Morocco and Algeria equip themselves with combat drones

Tensions are rising in the Maghreb, where both neighbors are increasing their military spending. A dangerous 

Morocco took delivery this week of the first order of Turkish combat drones as part of a 2019 purchase of 13 Bayraktar TB2 drones. Rabat also purchased four US Reaper drones “as part of the modernization of the Moroccan Armed Forces’ arsenal to be prepared to face any danger and recent hostilities,” reports Far-Maroc forum, a site specializing in military issues. Following this contract, Moroccan military personnel has followed a training program in Turkey in recent weeks, the specialized site said.

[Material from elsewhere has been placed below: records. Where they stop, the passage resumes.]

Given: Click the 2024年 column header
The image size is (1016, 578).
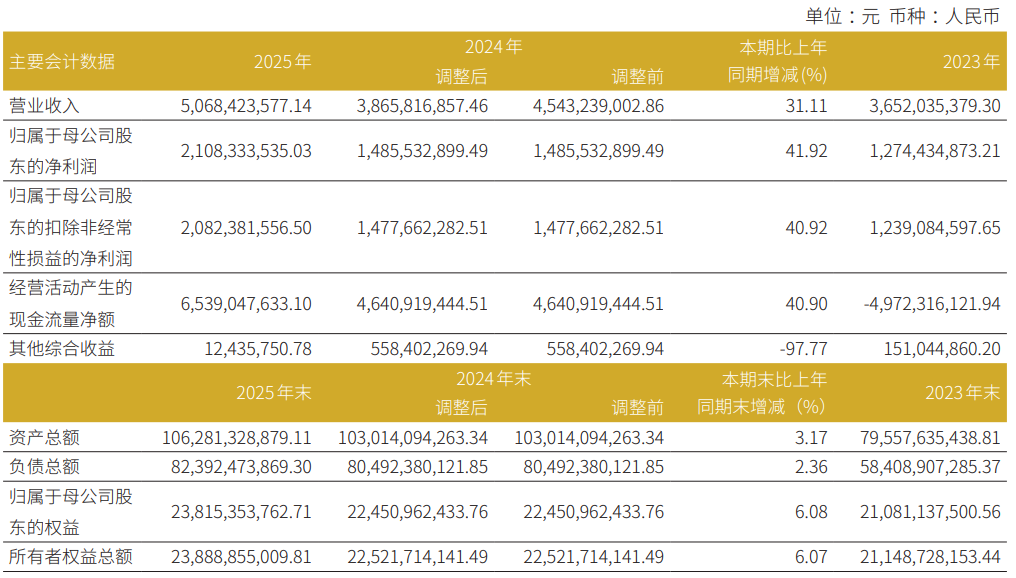Looking at the screenshot, I should pos(494,47).
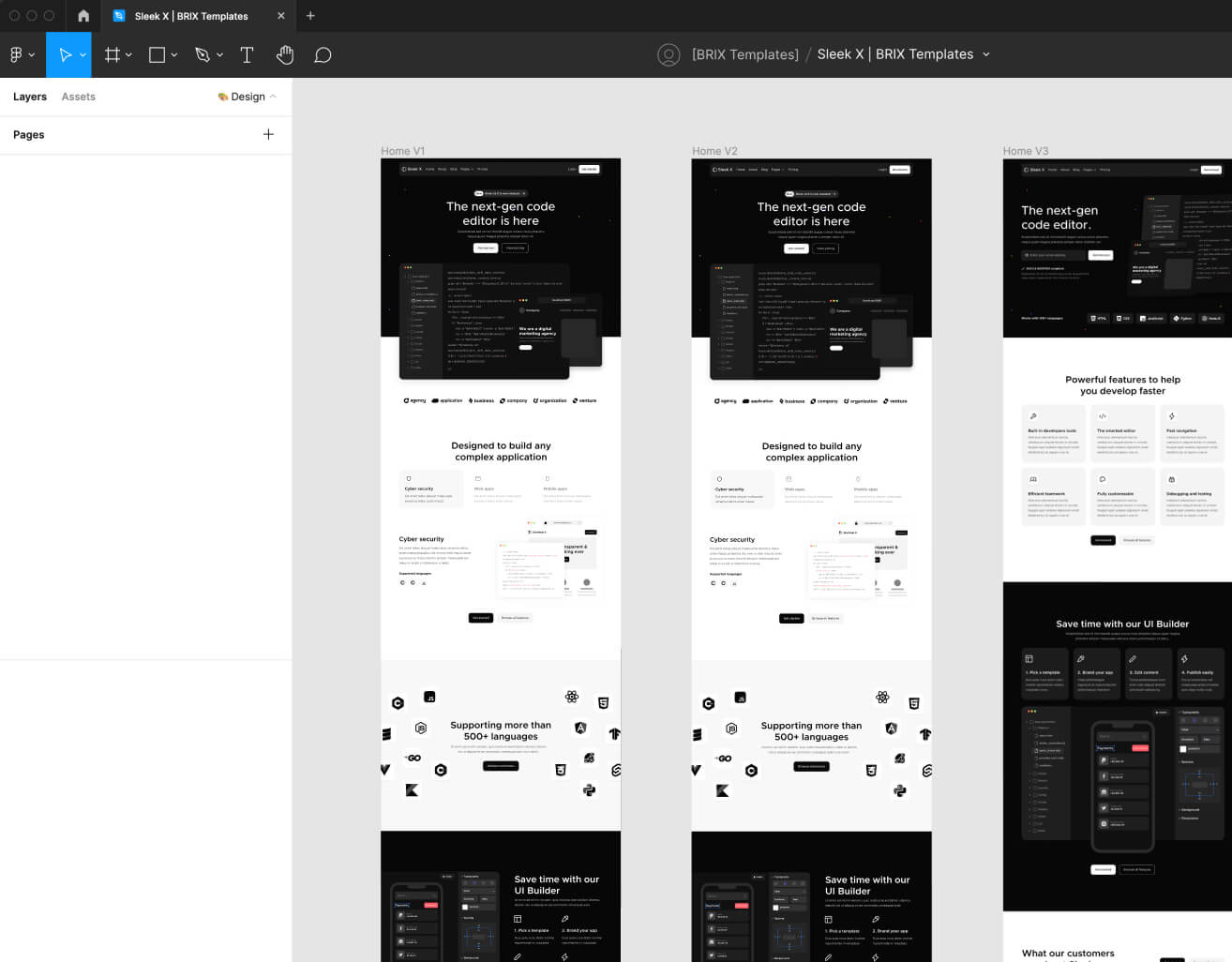Select the Hand tool
The height and width of the screenshot is (962, 1232).
(285, 54)
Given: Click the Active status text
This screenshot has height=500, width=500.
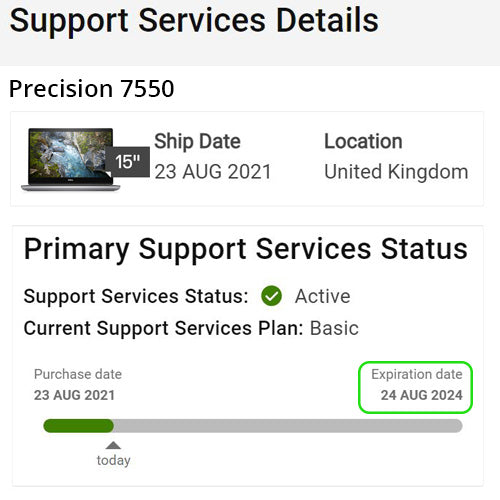Looking at the screenshot, I should coord(323,296).
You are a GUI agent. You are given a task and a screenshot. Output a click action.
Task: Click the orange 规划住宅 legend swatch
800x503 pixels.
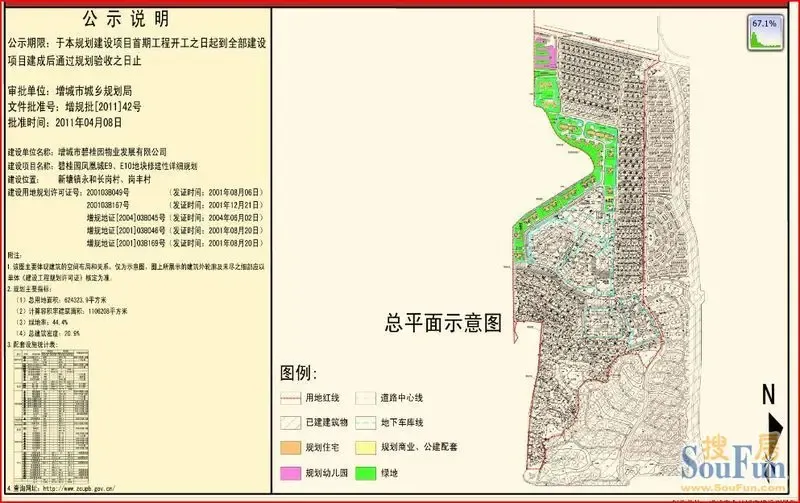tap(291, 446)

For its part, the Algerian air force, which already deploys six types of drones, including four attack drones, has also placed an order for 24 WingLoong II tank-hunting aircraft from China’s AVIC. The first deliveries of this drone, which is faster and more capable than its predecessors, are reportedly scheduled for the end of 2021.

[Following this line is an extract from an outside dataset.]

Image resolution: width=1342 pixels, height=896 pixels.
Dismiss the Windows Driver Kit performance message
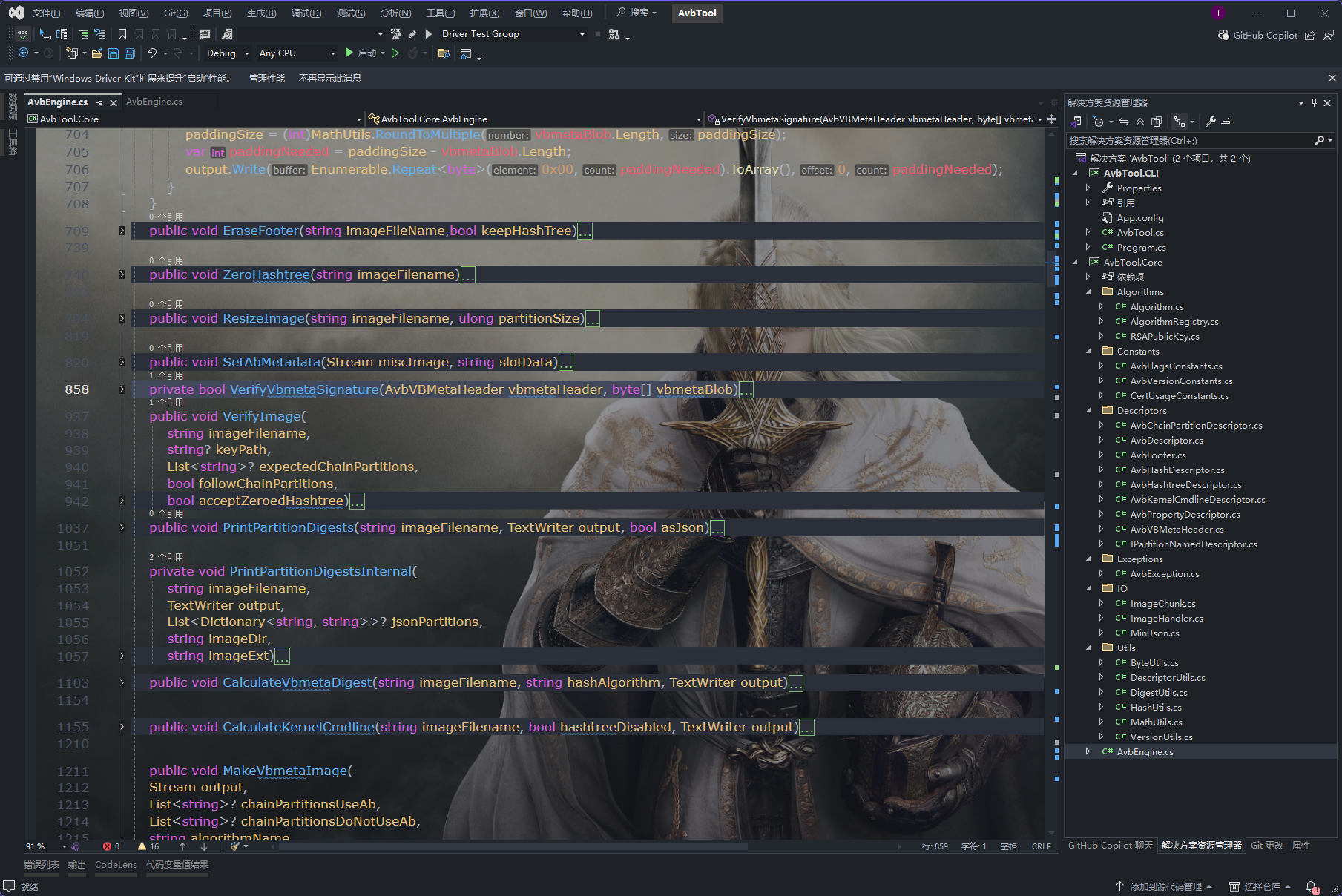click(x=1332, y=78)
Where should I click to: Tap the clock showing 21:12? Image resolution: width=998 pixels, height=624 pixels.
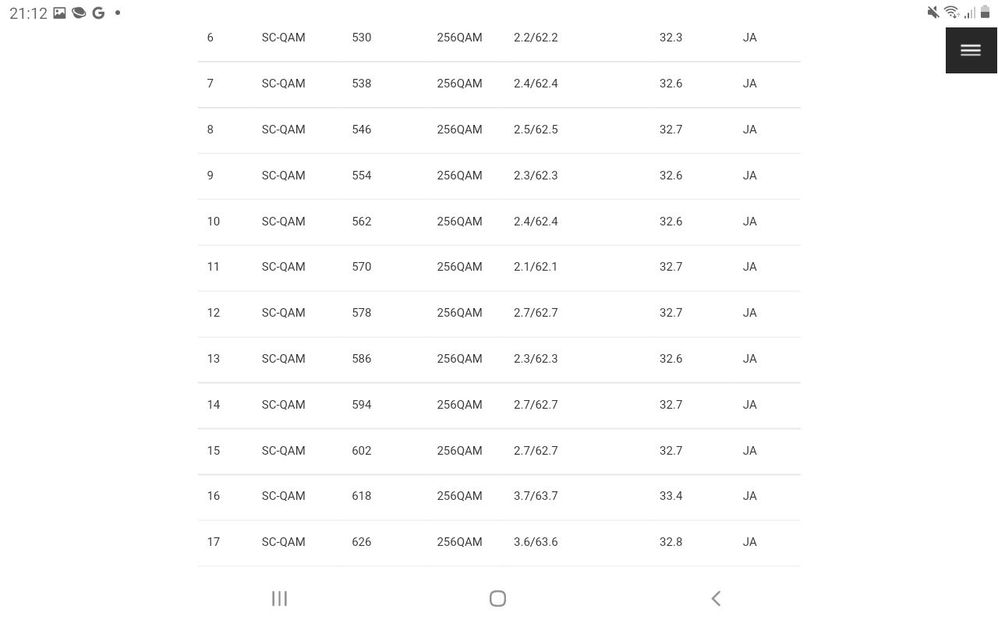pyautogui.click(x=28, y=14)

In both cases, these are combat drones equipped with missiles, which target, destroy and return to their base. 

A context of crisis between Algeria and Morocco

These deliveries of drones come in the context of an acute diplomatic crisis between Algeria and Morocco. The recent normalization of diplomatic relations between Morocco and Israel – in return for American recognition of Moroccan “sovereignty” over Western Sahara – has dramatically increased tensions.

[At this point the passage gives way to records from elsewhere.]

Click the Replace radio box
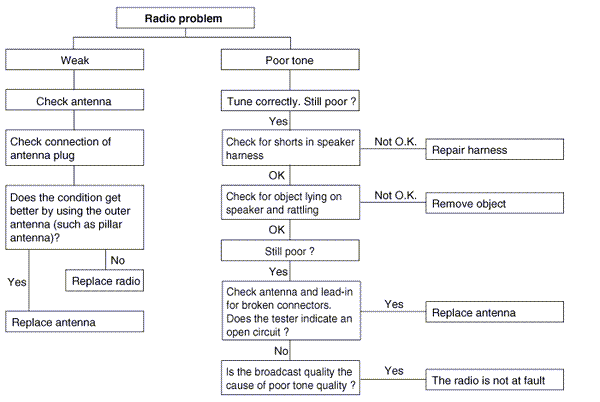Image resolution: width=600 pixels, height=402 pixels. tap(107, 281)
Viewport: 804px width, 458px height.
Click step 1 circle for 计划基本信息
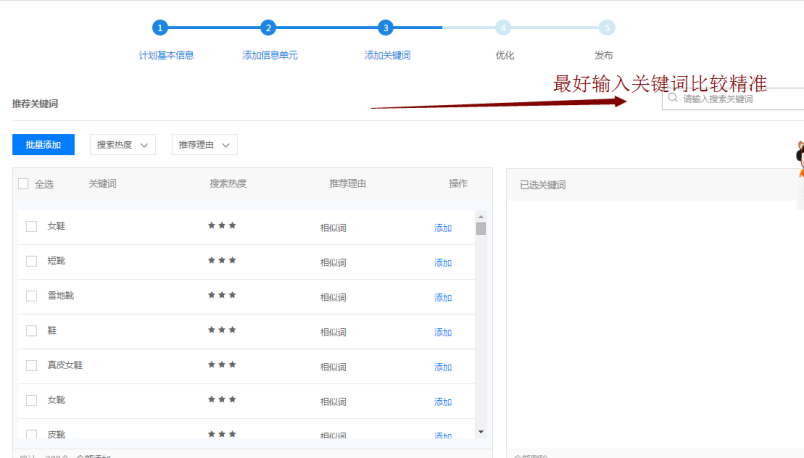(160, 28)
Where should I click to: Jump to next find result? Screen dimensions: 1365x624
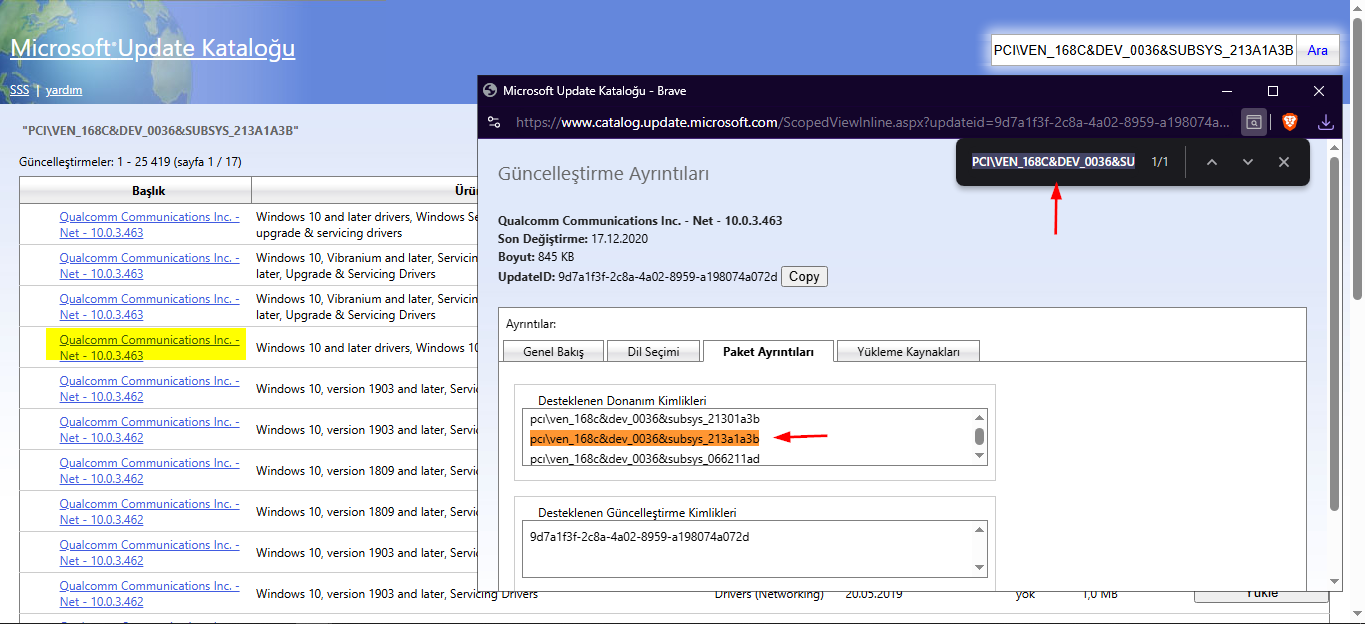[1247, 162]
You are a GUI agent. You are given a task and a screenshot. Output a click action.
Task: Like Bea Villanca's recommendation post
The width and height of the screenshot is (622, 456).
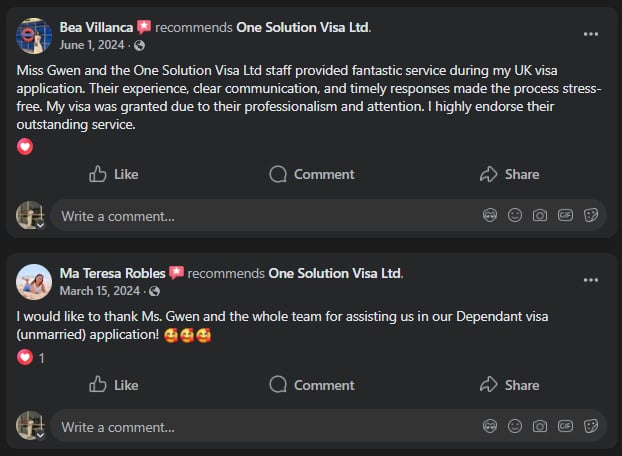point(113,174)
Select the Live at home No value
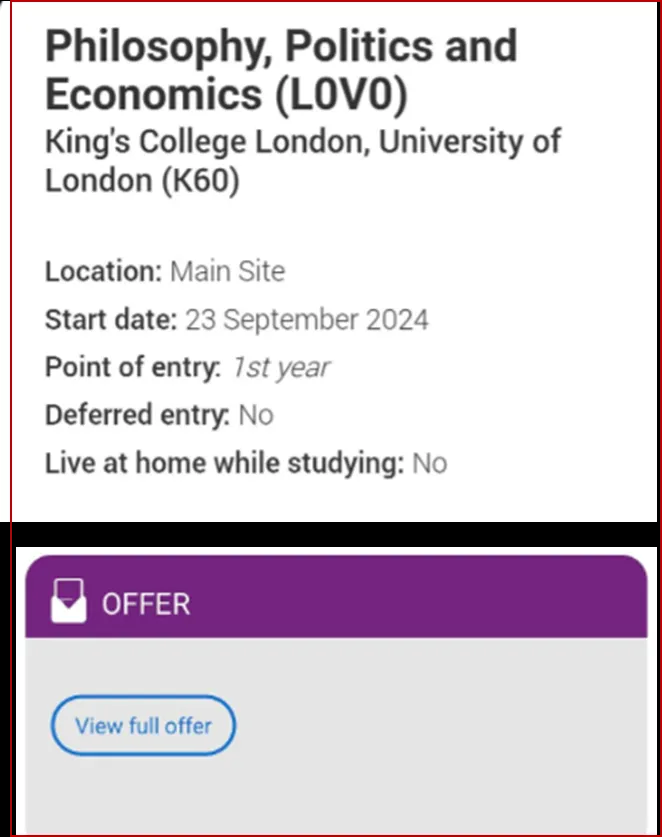This screenshot has width=662, height=837. pyautogui.click(x=430, y=463)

Algiers, which broke off diplomatic relations with Morocco on August 25, 2021, announced in the aftermath the termination of the contract for the operation of the Maghreb-Europe gas pipeline, thus depriving Morocco of part of its gas supplies.

Another sign of extreme tension is Algeria’s decision to close its airspace to all Moroccan civilian and military aircraft on September 22, 2021. Including the civil Algiers-Casablanca link, which had never been suspended, even after the closure of the land borders in 1994.

In an interview, Algeria and Morocco have been engaged for several years in an arms race “which risks degenerating into a low-intensity conflict,” says Souleymane Cheikh Hamdi, a Mauritanian expert in international security. However, this defense policy researcher rules out a possible “all-out war between the two brothers for several reasons linked to relations with the European Union. Without this pole of stability in the Maghreb, the whole region would be at risk of being weakened. “However, a low-intensity conflict that can be quickly contained is quite likely in the coming months, if the dynamics of escalation are not reversed,” the researcher believes. 

According to Sheikh Hamdi, what changed the geostrategic deal in the Maghreb, the Sahel, and Africa is the foreign policy of the United States conducted under the administration of Donald Trump and that his successor visibly is renewing with some minor adjustments.